Rule 33 was amended, effective March 1, 2011, in response to the December 1, 2007, revision of the Federal Rules of Civil Procedure. The language and organization of the rule were changed to make the rule more easily understood and to make style and terminology consistent throughout the rules.
Paragraph (a)(3) was added, effective March 1, 2013, to limit the number of interrogatories a party may serve. Each party is allowed to serve 50 interrogatories on any other party, but must obtain leave of court (or a stipulation from the opposing party) to serve a larger number. Parties cannot evade this limitation by joining as "subparts" questions that seek information about discrete separate subjects.
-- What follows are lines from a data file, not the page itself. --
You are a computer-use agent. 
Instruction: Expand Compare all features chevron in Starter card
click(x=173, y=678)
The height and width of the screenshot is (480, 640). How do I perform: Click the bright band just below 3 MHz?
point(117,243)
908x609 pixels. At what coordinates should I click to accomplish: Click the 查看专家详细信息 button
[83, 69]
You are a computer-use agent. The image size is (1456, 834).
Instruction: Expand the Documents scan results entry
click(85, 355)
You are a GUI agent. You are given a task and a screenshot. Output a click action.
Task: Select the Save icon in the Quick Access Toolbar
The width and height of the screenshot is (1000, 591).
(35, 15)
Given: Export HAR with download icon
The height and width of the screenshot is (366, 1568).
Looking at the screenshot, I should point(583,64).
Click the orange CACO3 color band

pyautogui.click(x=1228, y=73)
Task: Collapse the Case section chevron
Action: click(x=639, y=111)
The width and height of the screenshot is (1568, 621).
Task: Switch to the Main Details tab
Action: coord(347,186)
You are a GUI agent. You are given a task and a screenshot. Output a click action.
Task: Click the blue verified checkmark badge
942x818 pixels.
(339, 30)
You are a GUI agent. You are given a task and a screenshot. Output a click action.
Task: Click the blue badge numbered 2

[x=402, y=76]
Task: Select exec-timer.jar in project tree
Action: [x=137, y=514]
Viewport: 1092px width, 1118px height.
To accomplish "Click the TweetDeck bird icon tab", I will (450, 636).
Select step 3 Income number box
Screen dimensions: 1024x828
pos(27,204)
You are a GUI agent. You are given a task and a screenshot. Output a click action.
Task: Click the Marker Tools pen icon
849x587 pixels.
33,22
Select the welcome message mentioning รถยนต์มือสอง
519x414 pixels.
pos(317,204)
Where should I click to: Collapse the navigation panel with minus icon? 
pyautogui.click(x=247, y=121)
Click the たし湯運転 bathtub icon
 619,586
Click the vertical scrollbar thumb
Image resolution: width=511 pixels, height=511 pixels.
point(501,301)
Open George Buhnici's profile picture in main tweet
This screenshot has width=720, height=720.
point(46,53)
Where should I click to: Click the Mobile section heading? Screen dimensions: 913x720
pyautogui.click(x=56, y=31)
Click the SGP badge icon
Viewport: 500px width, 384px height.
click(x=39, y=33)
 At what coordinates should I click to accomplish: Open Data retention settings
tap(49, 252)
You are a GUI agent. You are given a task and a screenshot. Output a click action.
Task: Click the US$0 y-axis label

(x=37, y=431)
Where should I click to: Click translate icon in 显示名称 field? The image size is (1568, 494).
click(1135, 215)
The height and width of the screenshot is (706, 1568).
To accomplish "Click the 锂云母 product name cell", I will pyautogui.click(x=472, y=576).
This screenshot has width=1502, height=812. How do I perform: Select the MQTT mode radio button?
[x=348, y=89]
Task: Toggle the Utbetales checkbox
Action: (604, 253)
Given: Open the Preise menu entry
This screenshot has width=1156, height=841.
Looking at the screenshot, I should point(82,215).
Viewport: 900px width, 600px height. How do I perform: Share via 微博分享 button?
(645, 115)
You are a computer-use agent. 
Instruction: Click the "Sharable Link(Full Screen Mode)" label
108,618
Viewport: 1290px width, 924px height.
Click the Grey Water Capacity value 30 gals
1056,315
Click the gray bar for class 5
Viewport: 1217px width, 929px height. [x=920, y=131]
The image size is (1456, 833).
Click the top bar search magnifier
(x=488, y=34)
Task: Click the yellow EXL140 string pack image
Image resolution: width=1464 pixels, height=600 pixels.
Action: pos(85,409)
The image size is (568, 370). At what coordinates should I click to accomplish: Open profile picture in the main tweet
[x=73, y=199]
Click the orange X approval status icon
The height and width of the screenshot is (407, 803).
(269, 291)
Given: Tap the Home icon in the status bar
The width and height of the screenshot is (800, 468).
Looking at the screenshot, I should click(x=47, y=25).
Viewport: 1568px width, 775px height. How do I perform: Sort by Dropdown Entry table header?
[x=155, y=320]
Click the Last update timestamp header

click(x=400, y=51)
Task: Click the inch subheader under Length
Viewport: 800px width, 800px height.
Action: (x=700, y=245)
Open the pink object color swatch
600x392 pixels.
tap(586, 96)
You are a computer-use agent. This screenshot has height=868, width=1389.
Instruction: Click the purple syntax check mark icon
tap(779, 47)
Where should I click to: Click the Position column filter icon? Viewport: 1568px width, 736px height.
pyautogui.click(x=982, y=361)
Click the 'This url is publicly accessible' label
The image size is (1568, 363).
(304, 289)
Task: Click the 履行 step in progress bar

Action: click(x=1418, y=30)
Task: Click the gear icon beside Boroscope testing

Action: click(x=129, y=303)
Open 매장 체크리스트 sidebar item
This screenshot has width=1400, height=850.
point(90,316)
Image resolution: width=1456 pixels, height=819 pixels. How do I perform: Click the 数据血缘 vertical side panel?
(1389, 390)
However, a question asking about communications of a particular type should be treated as a single interrogatory even though it requests that the time, place, persons present, and contents be stated separately for each such communication.
Paragraph (a)(3) was amended, effective March 1, 2016, to define the instances in which a subpart of an interrogatory does not constitute a separate interrogatory.
Paragraph (b)(2) was amended, effective March 1, 2004, to clarify that any stipulated extension applies to answers and objections.
Subdivision (d) was amended, effective March 1, 2008, in response to the 2006 federal revision. The amendments clarify that electronically stored information is a type of business record.
SOURCES: Joint Procedure Committee Minutes of January 29-30, 2015, pages 15-16; January 26-27, 2012, page 20-22; January 29-30, 2009, page 28;September 28-29, 2006, page 20-22;January 30-31, 2003, pages 13-15; September 28-29, 1995, page 14; November 7-8, 1991, page 5; October 25-26, 1990, pages 17-18; February 17-18, 1983, pages 12-14; October 30-31, 1980, pages 19-20; November 29-30, 1979, page 7; Fed.R.Civ.P. 33.
CROSS REFERENCE: N.D.R.Civ.P. 26 (General Provisions Governing Discovery), N.D.R.Civ.P. 29 (Stipulations Regarding Discovery Procedure), N.D.R.Civ.P. 34 (Production of Documents and Things and Entry Upon Land for Inspection and Other Purposes), and N.D.R.Civ.P. 37 (Failure to Make Discovery Sanctions); N.D.R.Ev. 510 (Waiver of Privilege by Voluntary Disclosure).